Trump and Clinton fight into the night for Florida, NC, Ohio
America's ugly and unpredictable presidential election barreled toward the finish Tuesday night, with Hillary Clinton and Donald Trump fighting fiercely for Florida, North Carolina and Ohio, three of the nation's most competitive states.
Clinton, a fixture in American politics for decades, was hoping to become the first woman to serve as commander in chief. She faced stiff competition from Trump, the billionaire businessman who tapped into a searing strain of economic populism.
Trump picked up a number of reliably Republican states, while Clinton won in Democratic territory. But the race was to be determined by fewer than a dozen competitive states where the candidates spent millions of dollars and much of the fall wooing voters.
The race in Florida, a perennial battleground and the biggest prize among swing states, was exceptionally close. The race was also tight in North Carolina and Virginia, though votes were still being counted in major urban areas where Clinton was banking on high turnout.
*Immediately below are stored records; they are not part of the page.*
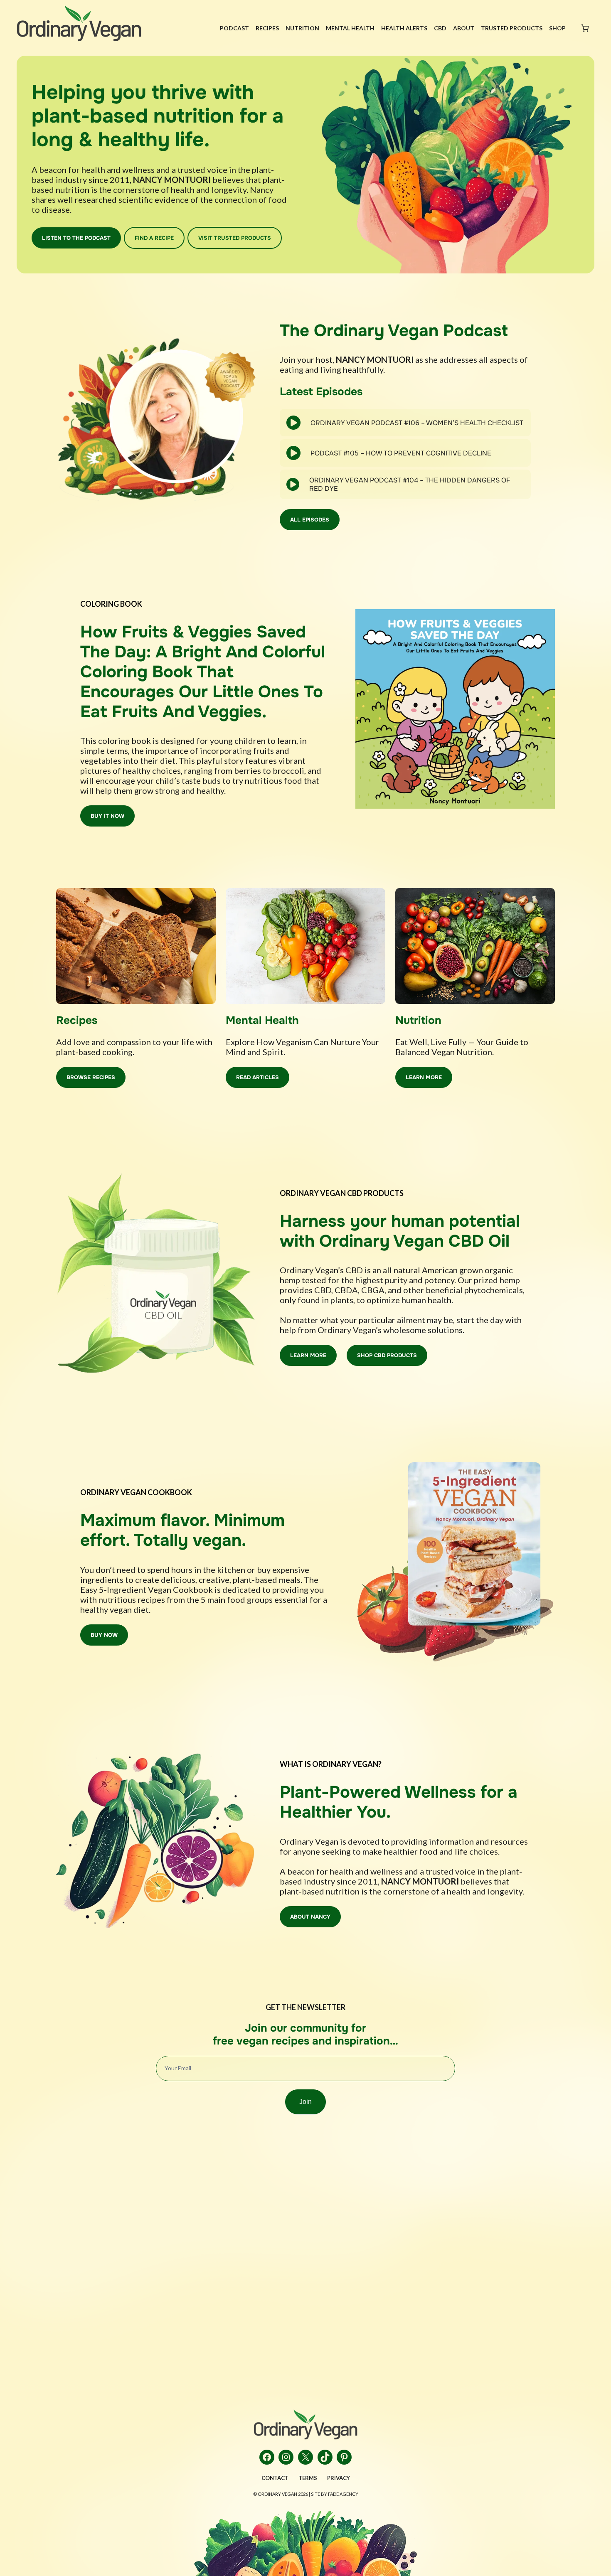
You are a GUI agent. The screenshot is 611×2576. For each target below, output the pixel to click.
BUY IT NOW (107, 815)
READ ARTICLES (257, 1077)
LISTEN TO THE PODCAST (76, 237)
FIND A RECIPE (154, 237)
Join (305, 2101)
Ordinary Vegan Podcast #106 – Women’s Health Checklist (416, 423)
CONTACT (274, 2478)
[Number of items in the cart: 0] (585, 28)
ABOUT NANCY (310, 1916)
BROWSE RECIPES (91, 1077)
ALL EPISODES (309, 519)
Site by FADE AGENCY (334, 2494)
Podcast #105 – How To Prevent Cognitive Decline (400, 453)
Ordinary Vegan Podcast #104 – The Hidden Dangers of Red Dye (409, 484)
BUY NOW (104, 1635)
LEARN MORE (424, 1077)
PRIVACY (338, 2478)
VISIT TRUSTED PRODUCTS (234, 237)
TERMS (307, 2478)
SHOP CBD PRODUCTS (387, 1355)
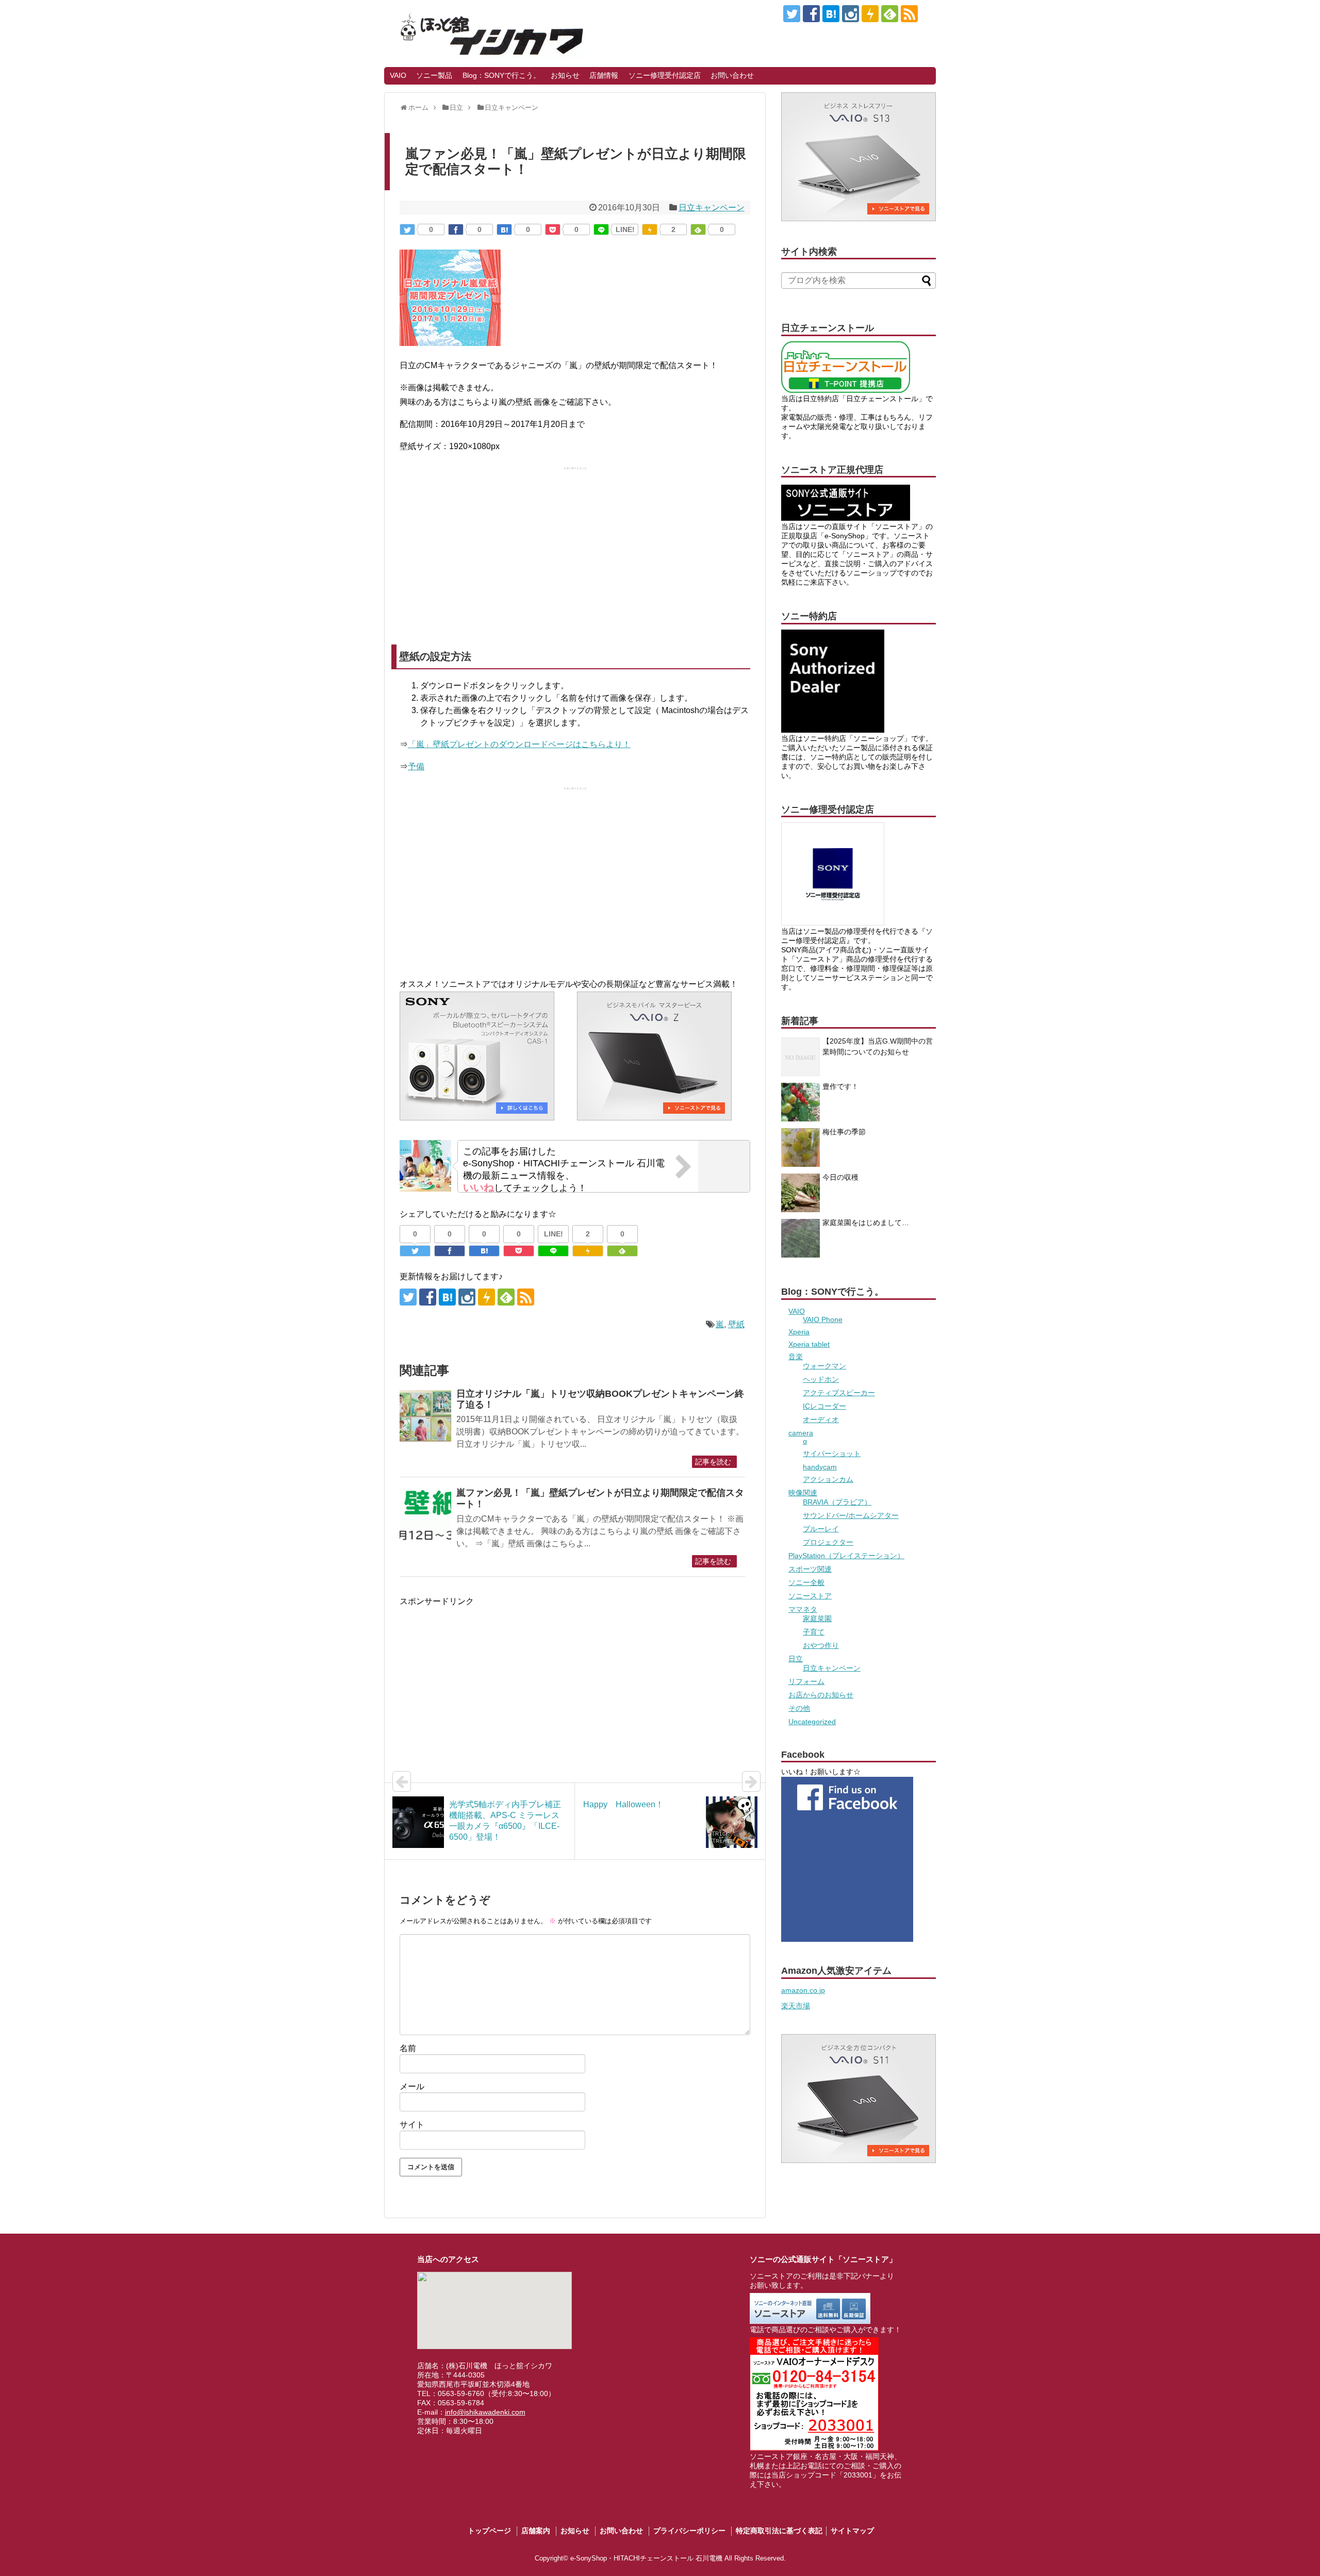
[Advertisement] (575, 547)
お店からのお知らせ (820, 1695)
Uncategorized (812, 1722)
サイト (412, 2124)
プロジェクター (828, 1542)
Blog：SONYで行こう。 (501, 75)
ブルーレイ (821, 1529)
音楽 (795, 1356)
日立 (795, 1659)
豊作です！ (840, 1086)
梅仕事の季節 (844, 1132)
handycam (820, 1467)
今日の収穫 (840, 1177)
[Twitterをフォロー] (791, 13)
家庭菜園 (817, 1618)
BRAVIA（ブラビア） (837, 1502)
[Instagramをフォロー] (850, 13)
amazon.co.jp (803, 1990)
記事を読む (713, 1462)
Exit polls underscored the deep divisions that have defined the 2016 contest. Women nationwide supported Clinton by a double-digit margin, while men were significantly more likely to back Trump. More than half of white voters backed the Republican, while nearly 9 in 10 blacks and two-thirds of Hispanics voted for the Democrat.
Control of the Senate was also at stake, with Democrats needing to net four states if Clinton wins the White House. In Illinois, Democratic Rep. Tammy Duckworth defeated the Republican incumbent, but in neighboring Indiana, GOP Representative Todd Young snatched away a prime pickup opportunity for Democrats.
The 45th president will inherit an anxious nation, deeply divided by economic and educational opportunities, race and culture. The economy has rebounded from the depths of recession, though many Americans have yet to benefit. New terror threats from home and abroad have raised security fears.
Clinton asked voters to keep the White House in her party's hands for a third straight term. She cast herself as heir to President Barack Obama's legacy and pledged to make good on his unfinished agenda, including passing immigration legislation, tightening restrictions on guns and tweaking his signature health care law.
"I know how much responsibility goes with this," Clinton said after voting Tuesday at her local polling station in Chappaqua, New York, with her husband, former President Bill Clinton, at her side. "So many people are counting on the outcome of this election, what it means for our country, and I will do the very best I can if I'm fortunate enough to win today."
Trump, the New York real estate developer who lives in a gold-plated Manhattan penthouse, forged a striking connection with white, working-class Americans who feel left behind in the changing economy and diversifying country. He cast immigration, both from Latin America and the Middle East, as the root of many problems plaguing the nation and called for building a wall along the US-Mexico border.
"I see so many hopes and so many dreams out there that didn't happen, that could have happened, with leadership, with proper leadership," he said by telephone on Fox News before casting his own ballot in Manhattan. "And people are hurt so badly."
Seven in 10 Americans who went to the polls Tuesday said immigrants now in the country illegally should be allowed to stay, while just a quarter said they should be deported. More than half oppose building a border wall, according to the exit polls, which were conducted for The Associated Press and television networks by Edison Research.
The Republican Party's tortured relationship with its nominee was evident right up to the end. Former President George W Bush and wife Laura Bush declined to back Trump, instead selecting "none of the above" when they voted for president, according to spokesman Freddy Ford.
Trump set both parties on edge when he refused to say in the third and final debate whether he would accept the election's results, citing with no evidence the possibility of a rigged outcome. His statement threatened to undermine a fundamental pillar of American democracy and raised the prospect that his fervent supporters would not view Clinton as a legitimate president if she won.
Asked Tuesday in an interview with Fox News if he would accept the election results, Trump continued to demur, saying "We're going to see how things play out."
Most problems that did pop up at polling places Tuesday appeared to be routine — the kinds of snags that come every four years, including long lines, machines not working properly and issues with ballots or voter rolls.
Even before Tuesday, almost 45 million people had cast ballots for president. Many expressed relief the end was in sight after an election season in which personal attacks often drowned out the issues.
Clinton has denounced Trump for calling Mexican immigrants "rapists" and promoting a ban on Muslims entering the US, and for his long line of remarks about women that culminated in an audio in which he bragged about grabbing their genitals. Her campaign was hoping high turnout among Hispanics push her over the top in states like Florida and Nevada.
"I grew up in a Hispanic family, and the way that Donald Trump has referred to illegal immigrants — being from illegal immigrants, I took that to heart," said Angel Salazar, a 22-year-old sanitation associate from Oklahoma City. "I don't like anything that he said. I don't like his views. So I voted for Hillary Clinton because she supports us."
Trump called his opponent "Crooked Hillary" for her use of a private email server as secretary of state and her complicated ties to the family's Clinton Foundation.